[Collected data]
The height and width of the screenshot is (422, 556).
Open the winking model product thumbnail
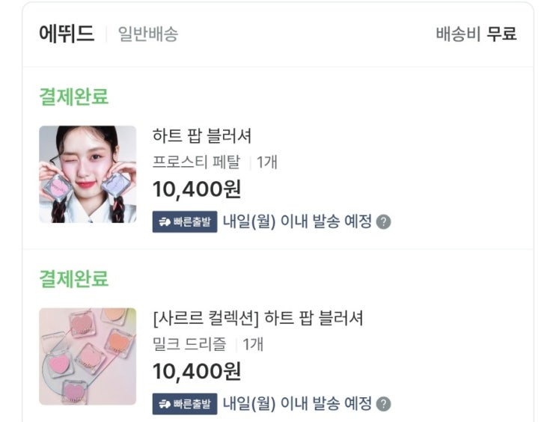(x=88, y=174)
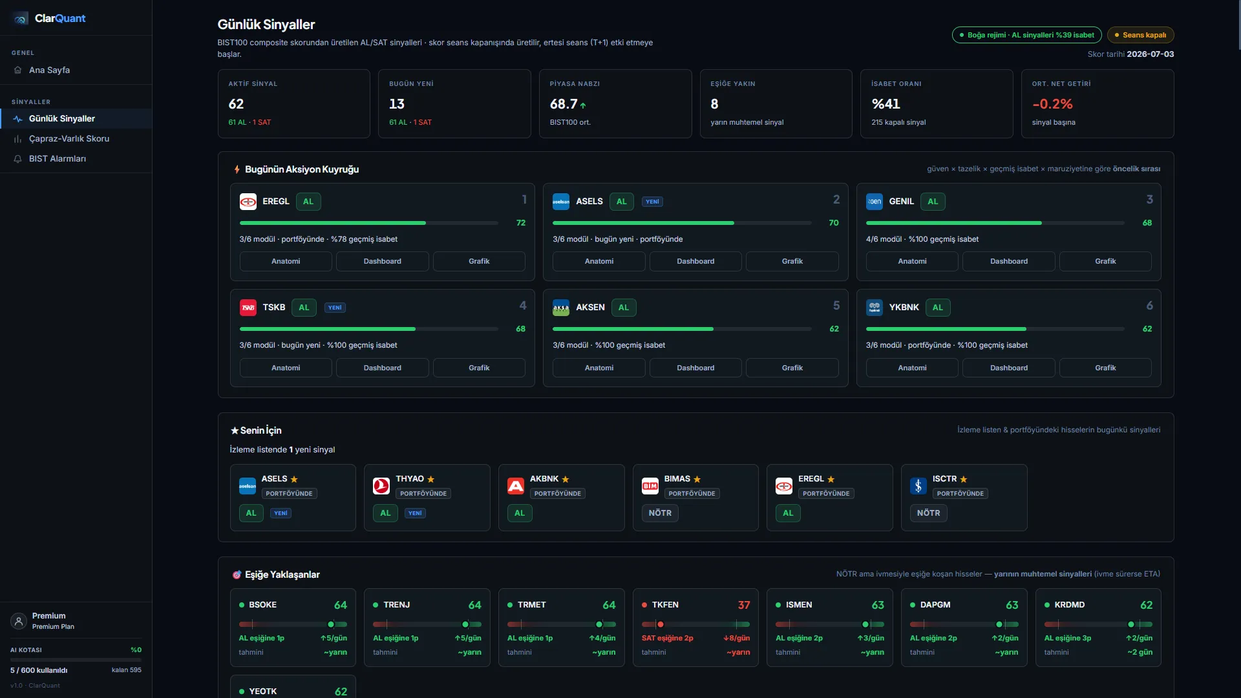The width and height of the screenshot is (1241, 698).
Task: Click the ClarQuant logo icon
Action: [20, 19]
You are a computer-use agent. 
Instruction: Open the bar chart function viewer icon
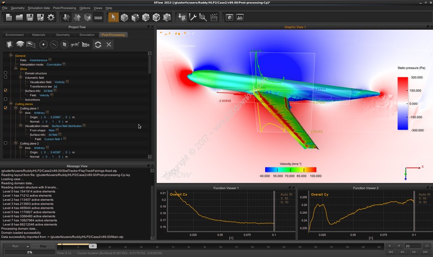click(240, 18)
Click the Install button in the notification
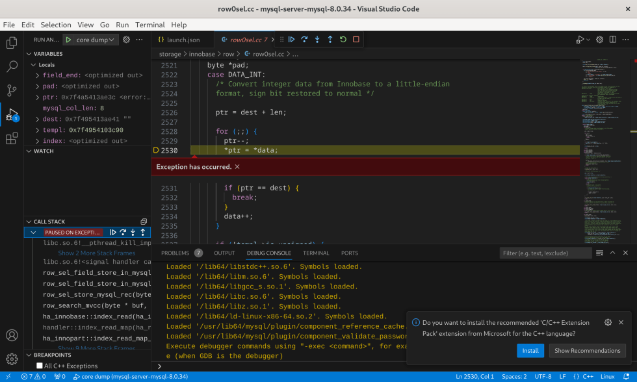This screenshot has width=637, height=382. 530,350
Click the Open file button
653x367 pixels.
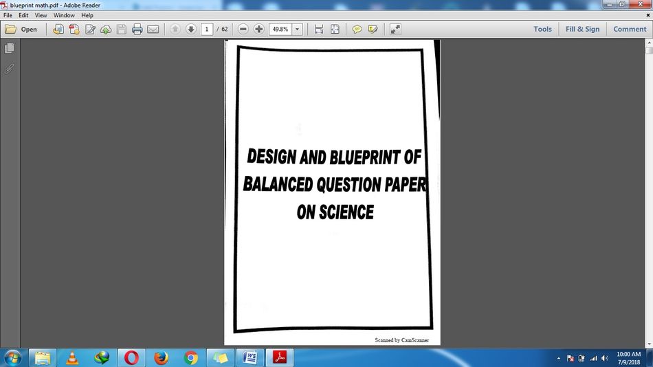pos(21,30)
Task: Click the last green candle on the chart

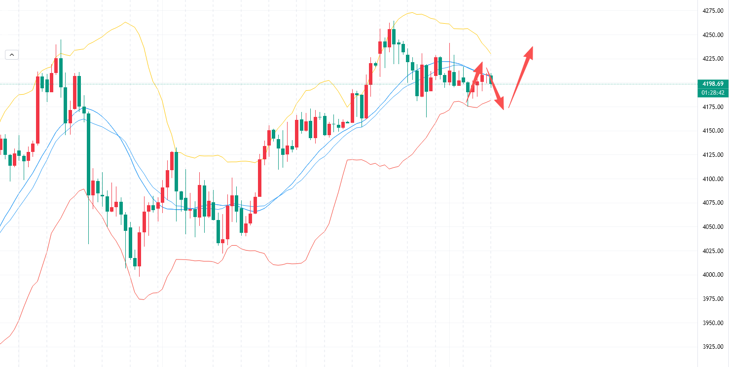Action: [x=491, y=79]
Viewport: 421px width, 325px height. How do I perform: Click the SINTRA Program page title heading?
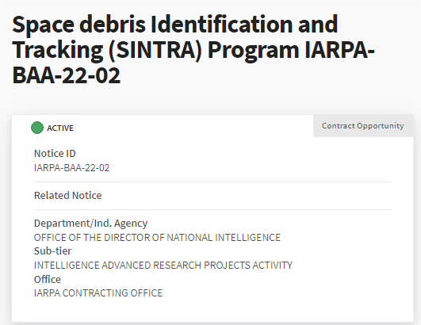click(x=193, y=49)
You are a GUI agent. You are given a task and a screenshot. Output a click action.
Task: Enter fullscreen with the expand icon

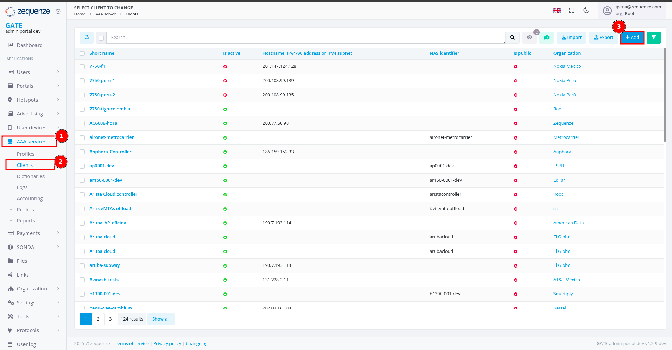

● Task directions
What you return must match the records line for line, with the pictures left out.

● Response area
The height and width of the screenshot is (422, 556).
Open the winking model product thumbnail
(x=88, y=174)
The width and height of the screenshot is (1241, 698).
Task: Click the ClarQuant logo icon
Action: [20, 19]
You are a computer-use agent. 
Instruction: Open the bar chart function viewer icon
click(240, 18)
Click the Install button in the notification
This screenshot has width=637, height=382. 530,350
Click the Open file button
653x367 pixels.
pos(21,30)
Task: Click the last green candle on the chart

Action: [x=491, y=79]
Viewport: 421px width, 325px height. How do I perform: Click the SINTRA Program page title heading?
click(x=193, y=49)
You are a GUI agent. You are given a task and a screenshot. Output a click action.
Task: Enter fullscreen with the expand icon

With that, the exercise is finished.